Lors de la fermeture de la grille de sa cellule « non trappée » au QD, il a nargué le personnel, déclarant qu’il ne risquait que 7 jours de QD, promettant de tout casser et de mettre le feu à sa cellule . Puis, il a insulté le Major tout en se fracassant la tête contre la grille, fixant du regard notre Major et lui crachant au visage à plusieurs reprises. Il a été décidé de déplacer le détenu dans une cellule « trappée » du QD avec le renfort des ELSP. Notre pensionnaire a décidé de poursuivre son œuvre en mettant le feu a des papiers. L’usage du RIA a été nécessaire mais cela n’a pas calmé du tout le détenu. La cheffe de détention par intérim a donc décidé le placement en CPROU. Constatant le comportement erratique et hystérique de la personne détenue, le service médical a décidé de lui administrer un traitement pour le calmer.
Force est de constater que ce traitement médical a eu l’effet escompté, puisqu’il a été décidé de sortir le détenu de la cellule CPROU pour le réaffecter à la cellule initiale du Rez-de-Chaussée du bâtiment A.

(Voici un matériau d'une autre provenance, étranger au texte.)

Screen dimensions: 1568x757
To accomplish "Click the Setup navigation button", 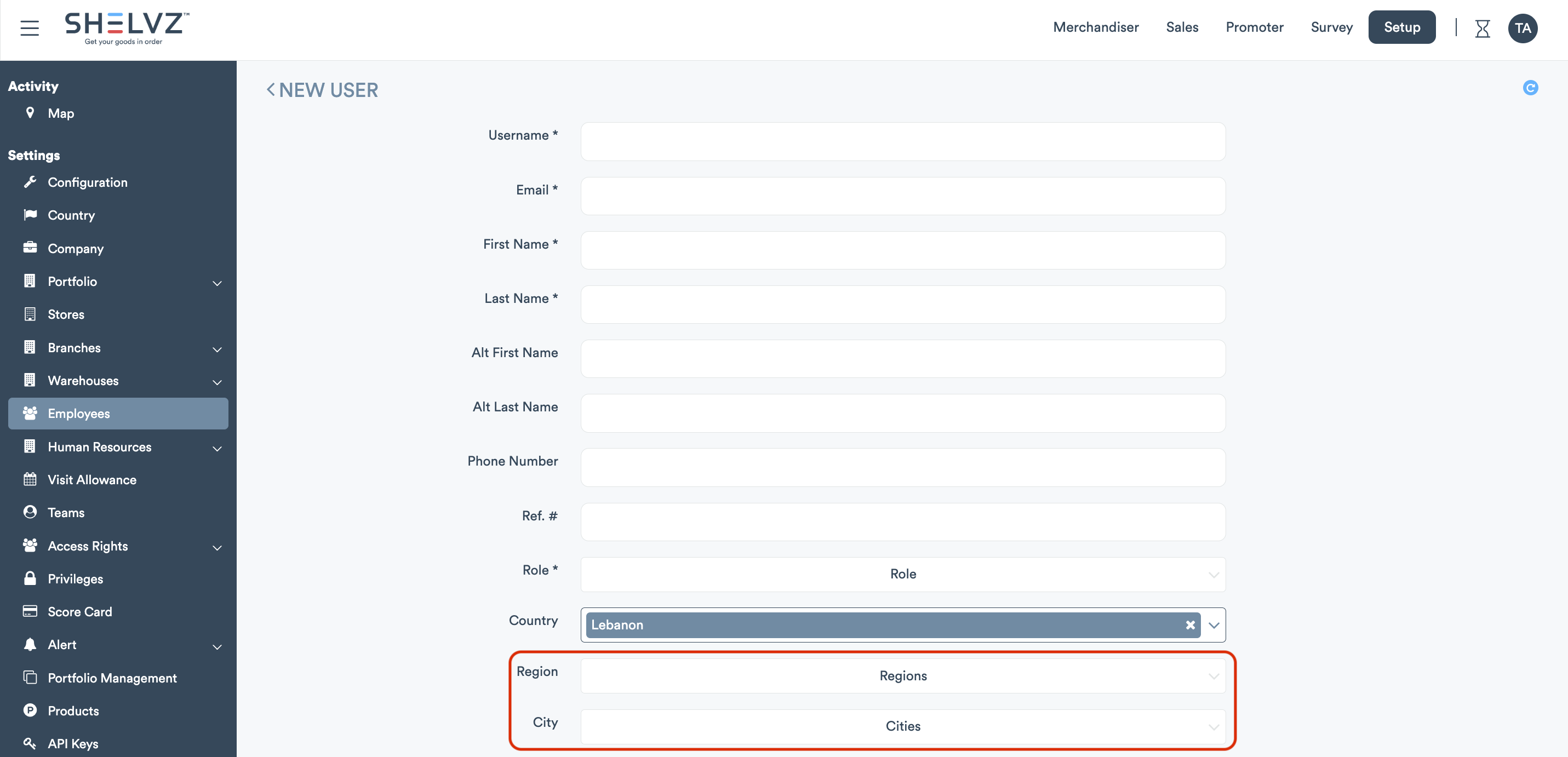I will (x=1401, y=27).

Comment ce détenu va pouvoir comprendre qu’enfreindre les règles engendre une sanction pérenne? Alors qu’en mettant en danger nos collègues par son comportement inadmissible, il a pu constater par lui- même que la théorie du chaos fonctionne à Metz ! Plusieurs infractions et délits n’auront eu aucun effet répressif sur sa personne et il aura ainsi finalement regagné ses pénates en toute impunité. Les sanctions suivront bien sûr (CDD prévue jeudi 19 février 2026) mais la sanction immédiate et irrépressible, porteuse de leçons et d’effets, a été bafouée par son comportement ignominieux et infamant.
FO apporte tout son soutien à notre collègue dans cette épreuve traumatisante. Puisse-t-il ne garder aucune séquelle psychologique.

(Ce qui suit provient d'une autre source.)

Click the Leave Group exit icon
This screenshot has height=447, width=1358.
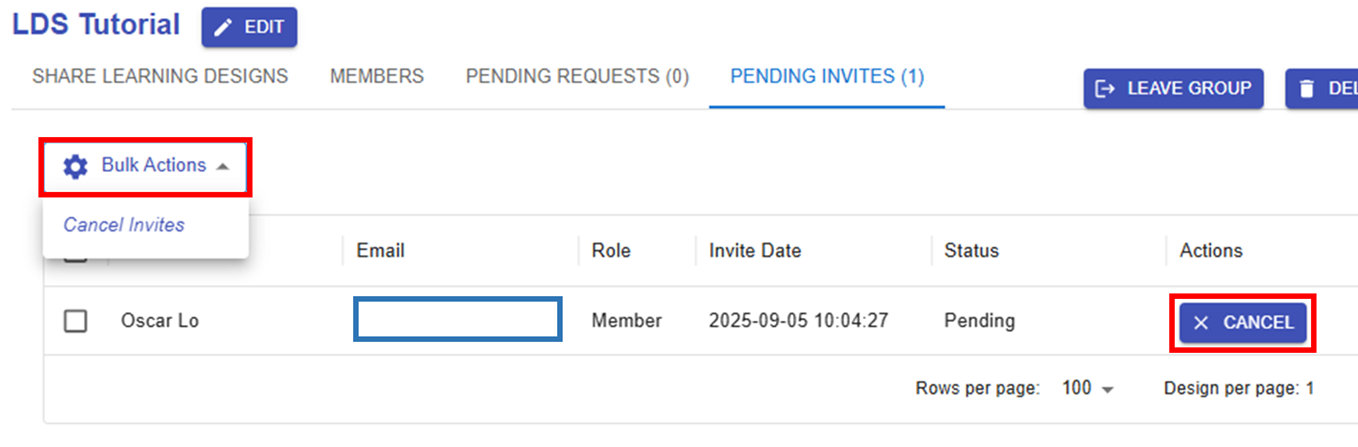[1105, 89]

FO exige la mise en place d’une cellule psychologique pour toutes les victimes d’agression au sein du CP Metz et, encourage ces mêmes personnes à systématiquement porter plainte.
DE PLUS…
Nous avons également une pensée pour notre collègue ayant récemment terminé aux Urgences suite à un feu de cellule. Le mercredi 11 février 2026, notre agent s’est ainsi blessé au genou durant l’intervention.
Pour rappel, le détenu à l’origine de cet incident est très défavorablement connu sur l’établissement pour son profil psychologique très instable.
FO apporte tout son soutien à notre collègue, à ses proches et à ses amis, dans cette épreuve traumatisante. Nous lui souhaitons un bon rétablissement et de ne garder aucune séquelle physique.